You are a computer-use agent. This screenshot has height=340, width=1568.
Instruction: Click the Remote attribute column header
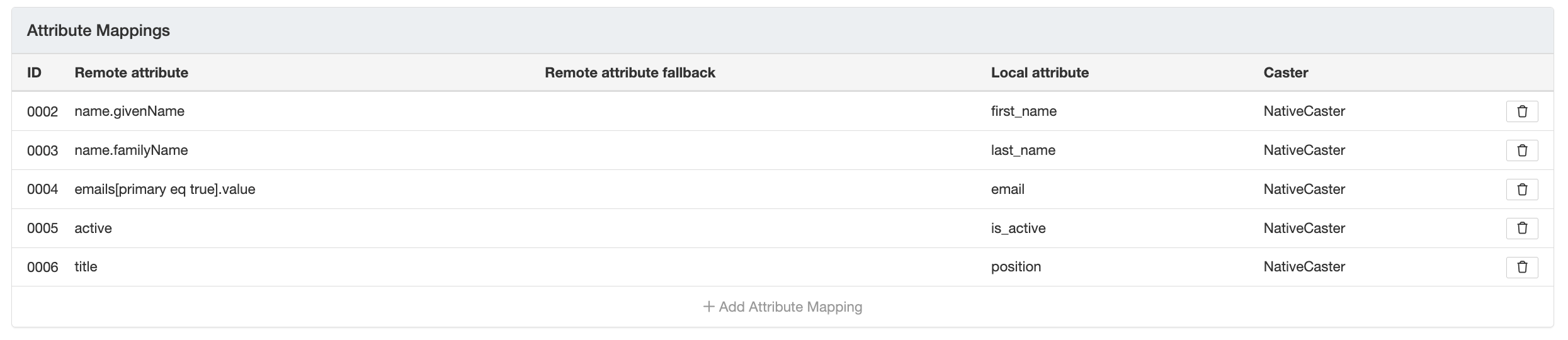[x=131, y=72]
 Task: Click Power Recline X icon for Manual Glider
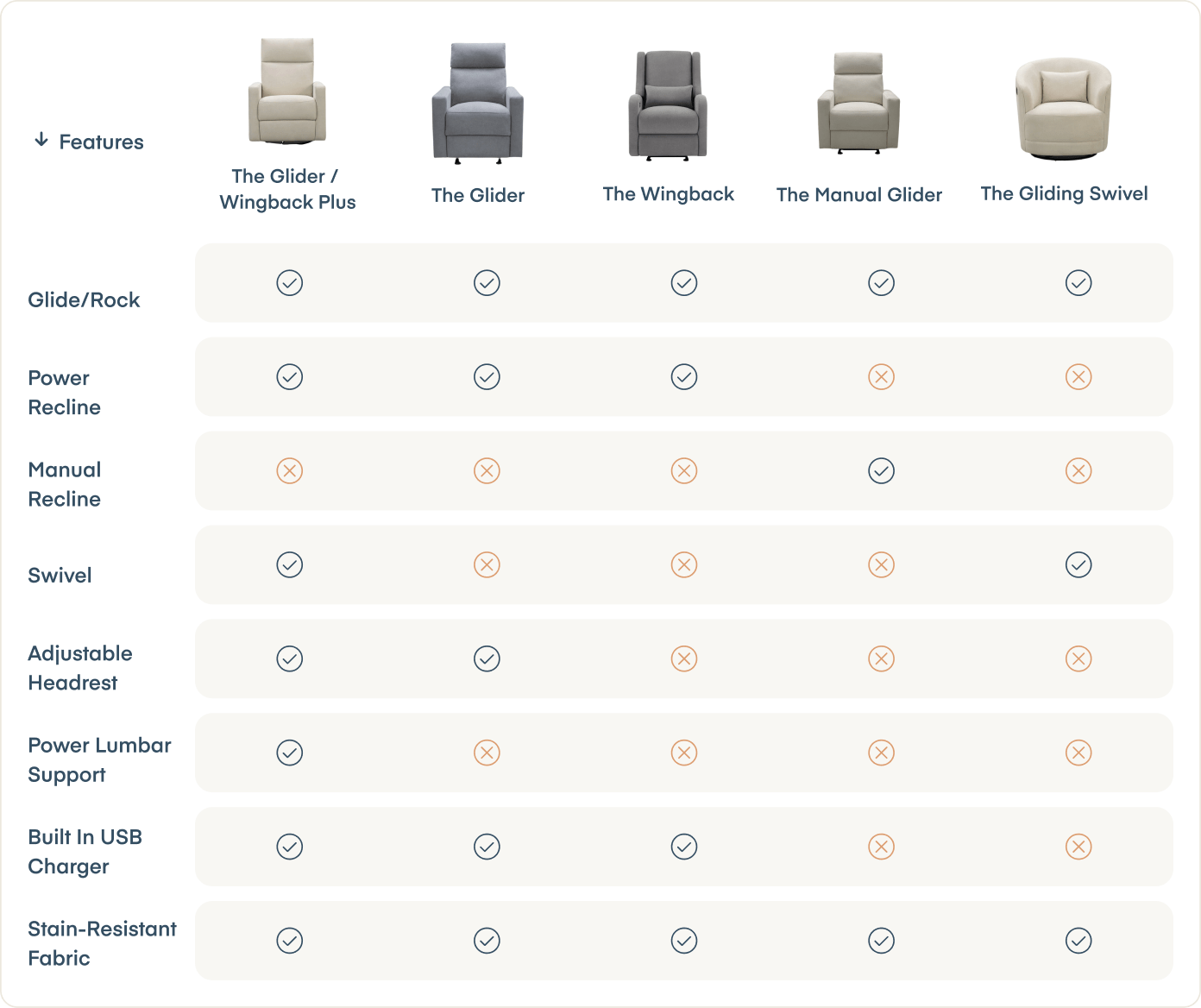881,377
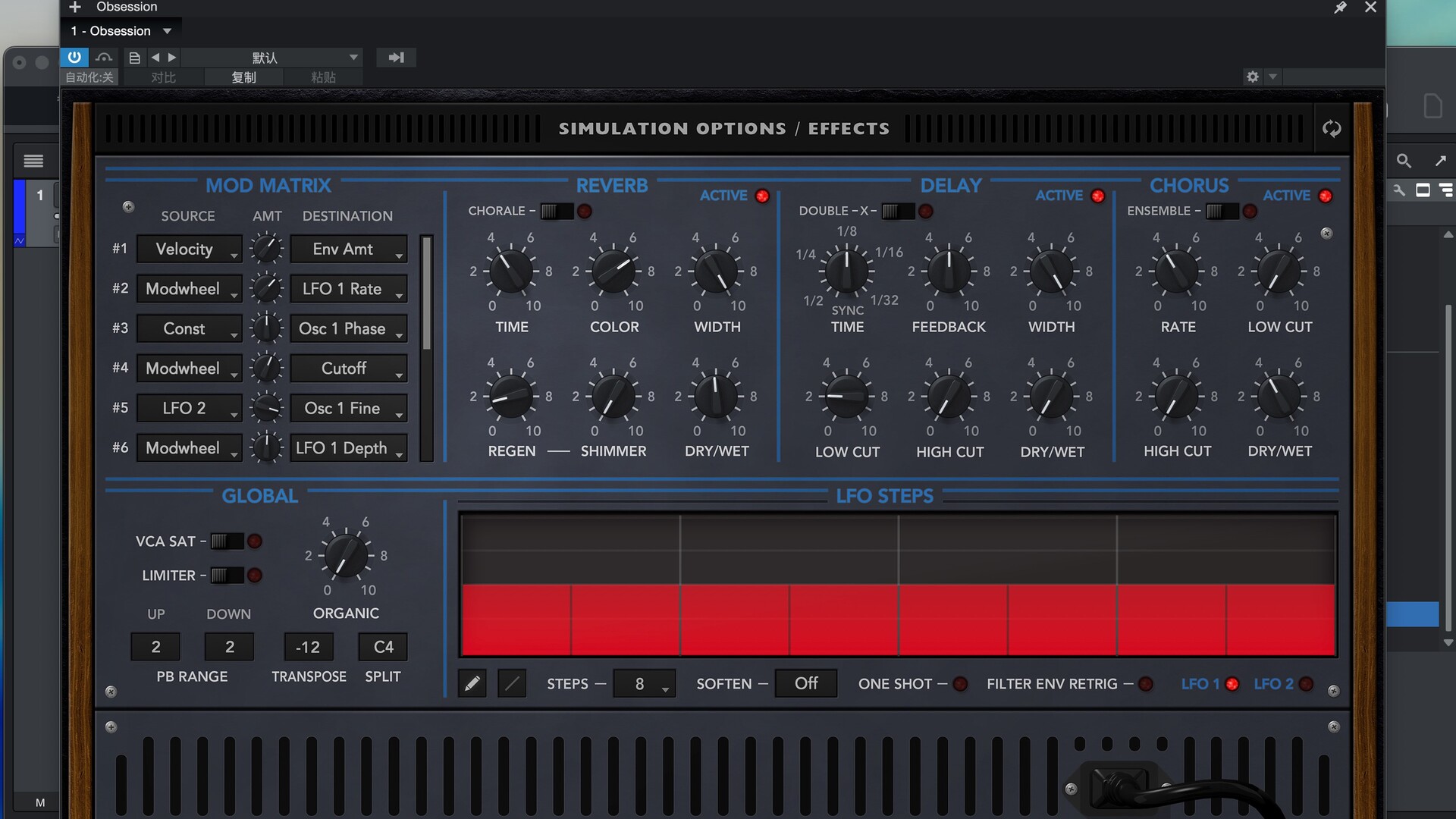Open the search magnifier in right panel
This screenshot has width=1456, height=819.
(1404, 161)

*Directions for this task*
Can you turn the part of the records that opens with the line containing "Task: Click Power" and closes with the last line of the records into a Markdown table with the columns Row and Line, skipping blank lines and leaving the pictures out?

*Output for this exercise*
| Row | Line |
|---|---|
| 1 |  Task: Click Power Recline X icon for Manual Glider |
| 2 | 881,377 |
| 3 | Open the search magnifier in right panel |
| 4 | This screenshot has width=1456, height=819. |
| 5 | (1404, 161) |